Many European countries have put asylum applications from Syrians on hold, after rebels seized the Syrian capital and President Bashar al-Assad fled to Russia on Sunday following 13 years of civil war.
More than a million Syrian asylum-seekers and refugees live in Europe, almost all of them hosted in either Germany (59 percent) and Sweden (11 percent), according to UN figures. The influx of those displaced by the war, as well as large-scale immigration generally, has become a major political issue throughout the continent.
Since Monday, the processing of decisions on asylum claims for Syrian nationals were paused, or set to be paused, indefinitely in Belgium, Britain, Croatia, the Czech Republic, France, Germany, Greece, Ireland, Italy, Norway, Poland, Finland, Switzerland, and Sweden, with all those countries saying there was not a sufficient basis for now to determine the conditions on the ground.
Austria’s caretaker government went a stop further. In addition to ordering a stop to the processing of asylum applications by Syrians on Monday, Interior Minister Gerhard Karner also told the ministry to prepare a program of “orderly repatriation and deportation to Syria.”
Denmark, by contrast, paused processing applications on Monday, but said Syrians whose applications had already been rejected, and who had been given a deadline to leave, would be allowed to remain longer due to the current uncertainty.

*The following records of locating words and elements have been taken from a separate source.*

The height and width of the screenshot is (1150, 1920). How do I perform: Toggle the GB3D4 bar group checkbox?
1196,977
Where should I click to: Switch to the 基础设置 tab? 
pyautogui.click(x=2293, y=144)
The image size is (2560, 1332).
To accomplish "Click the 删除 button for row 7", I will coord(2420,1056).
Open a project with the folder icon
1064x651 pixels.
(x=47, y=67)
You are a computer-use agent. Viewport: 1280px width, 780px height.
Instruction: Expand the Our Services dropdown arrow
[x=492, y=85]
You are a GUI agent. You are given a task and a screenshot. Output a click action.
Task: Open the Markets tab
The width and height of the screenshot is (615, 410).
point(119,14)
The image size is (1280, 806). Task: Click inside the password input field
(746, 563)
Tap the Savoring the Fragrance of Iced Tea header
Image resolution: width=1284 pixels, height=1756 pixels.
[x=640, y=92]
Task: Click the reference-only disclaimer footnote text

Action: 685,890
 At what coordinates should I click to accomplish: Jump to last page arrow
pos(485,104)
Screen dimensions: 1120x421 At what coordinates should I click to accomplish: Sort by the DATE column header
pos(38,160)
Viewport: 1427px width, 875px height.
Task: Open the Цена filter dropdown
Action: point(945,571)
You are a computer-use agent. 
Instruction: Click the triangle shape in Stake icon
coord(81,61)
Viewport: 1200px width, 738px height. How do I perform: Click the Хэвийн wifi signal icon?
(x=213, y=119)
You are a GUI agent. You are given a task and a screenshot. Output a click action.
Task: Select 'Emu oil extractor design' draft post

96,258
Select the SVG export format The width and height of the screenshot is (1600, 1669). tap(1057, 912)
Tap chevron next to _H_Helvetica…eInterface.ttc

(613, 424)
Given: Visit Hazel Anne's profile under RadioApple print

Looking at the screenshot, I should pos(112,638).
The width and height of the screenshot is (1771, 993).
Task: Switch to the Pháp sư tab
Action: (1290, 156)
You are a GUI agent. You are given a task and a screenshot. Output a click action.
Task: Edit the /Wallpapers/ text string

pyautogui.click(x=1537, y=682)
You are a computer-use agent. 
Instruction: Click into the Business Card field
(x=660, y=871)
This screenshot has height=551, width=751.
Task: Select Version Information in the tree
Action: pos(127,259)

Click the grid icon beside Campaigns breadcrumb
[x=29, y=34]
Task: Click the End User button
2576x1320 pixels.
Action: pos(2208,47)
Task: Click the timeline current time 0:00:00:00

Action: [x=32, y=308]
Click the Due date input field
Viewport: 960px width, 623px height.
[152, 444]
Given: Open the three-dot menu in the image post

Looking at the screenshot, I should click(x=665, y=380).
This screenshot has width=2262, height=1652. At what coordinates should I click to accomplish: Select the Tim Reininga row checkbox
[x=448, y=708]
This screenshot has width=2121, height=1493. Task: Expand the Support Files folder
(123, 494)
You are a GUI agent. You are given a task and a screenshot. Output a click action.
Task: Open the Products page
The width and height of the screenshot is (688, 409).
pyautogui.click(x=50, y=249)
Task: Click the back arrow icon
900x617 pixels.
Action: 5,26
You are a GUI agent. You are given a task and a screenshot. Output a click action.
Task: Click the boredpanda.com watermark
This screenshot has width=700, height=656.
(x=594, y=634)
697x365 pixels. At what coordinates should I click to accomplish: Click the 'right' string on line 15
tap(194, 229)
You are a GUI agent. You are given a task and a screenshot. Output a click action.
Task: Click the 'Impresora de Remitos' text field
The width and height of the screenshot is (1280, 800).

The Netherlands will withhold for six months decisions on applications it received less than 21 months ago, Asylum and Migration Minister Marjolein Faber said in a note on Monday.
‘Berlin has become my second home’
Nearly a decade after he arrived in Germany from Syria and took a selfie with then-Chancellor Angela Merkel, Anas Modamani has finished his university studies and has a German passport.
“Berlin has become my second home, I will definitely stay here,” Modamani said Tuesday. “I managed it” — a reference to Merkel’s famous slogan “We will manage it,” coined as Germany faced the challenge of integrating hundreds of thousands of migrants.
As Syrians took to the streets of Berlin on Sunday, far-right leader Alice Weidel wrote on social platform X that anyone celebrating a “free Syria” in Germany “evidently no longer has a reason to flee. He should return to Syria immediately.”
With a German election approaching and the government under longstanding pressure to reduce irregular migration, some mainstream opposition politicians also appeared eager to kickstart the return of Syrians.
On Monday, prominent conservative lawmaker Jens Spahn suggested on n-tv television the government could say that “for everyone who wants to go back to Syria, we will charter planes for them, they will get a starting fund of 1,000 euros ($1,055).” He stressed, though, that it will take time before it’s clear whether things have stabilized.
Bavarian Interior Minister Joachim Herrmann, whose conservative party has talked tough on migration, said Tuesday that many Syrian refugees are now “superbly integrated in our country, have a job and are urgently needed here” and no one is thinking of getting such people to leave Germany.
“Those who have already integrated well are still cordially welcome,” Herrmann told Deutschlandfunk radio Tuesday. “But it is clear that there are also people who have been here for 10 years and don’t have a job and haven’t integrated well, and then it’s right to help them return to their homeland” if Syria stabilizes.
‘I consider my life to be here’
In Athens, Najem al-Moussa was delighted when news of Assad’s overthrow first beamed from the television in his tiny Athens apartment, but said he dreads returning to his native country.
“I consider my life to be here. Not just me but my children,” said al-Moussa, a lawyer by training who works as a cook in Athens and has been transfixed by the television news for days. “The life that was provided in Greece, my country was not able to offer.”
Al-Moussa and his wife Bushra al-Bukaai fled Damascus in 2015 after the birth of their second child. They spent everything they had on a two-year journey that took them to Sudan, Iran, Turkey and eventually Greece.
They now have five children who are all in school and speak fluent Greek. None speak the Arabic of their parents’ homeland.
“When we talk, they ask: ‘Daddy, can we really go back to living in these areas? How did you live there before?’,” Al-Moussa said.
His wife agrees. “I cannot imagine my children building their future in Syria. Not at all.” she said, their youngest son in her lap.
‘It’s difficult to think about returning’
Syrian vet Hasan Alzagher was in a German language class in the city of Erfurt on Monday when he heard that his asylum application for Germany, which he hoped would be finalized by the end of the year, was put on hold.
“This is mentally devastating. It’s difficult that after you set your mind to live here, build a new life here, learn the language and integrate in this country, you now have to return to your homeland where basic necessities are still missing,” he told Reuters by phone.
In fear of being recruited into the army or a militia group, Alzagher, 32, said he fled the city of Raqqa in 2018. He spent time in Lebanon, Iraq and Turkey before heading to Germany in 2023.
“The fall of Assad is a huge joy for all Syrians, but we who came here and went into debt to finance this journey, every time we arrive in a new place, we have to start over again. It’s difficult to think about returning to Syria now.”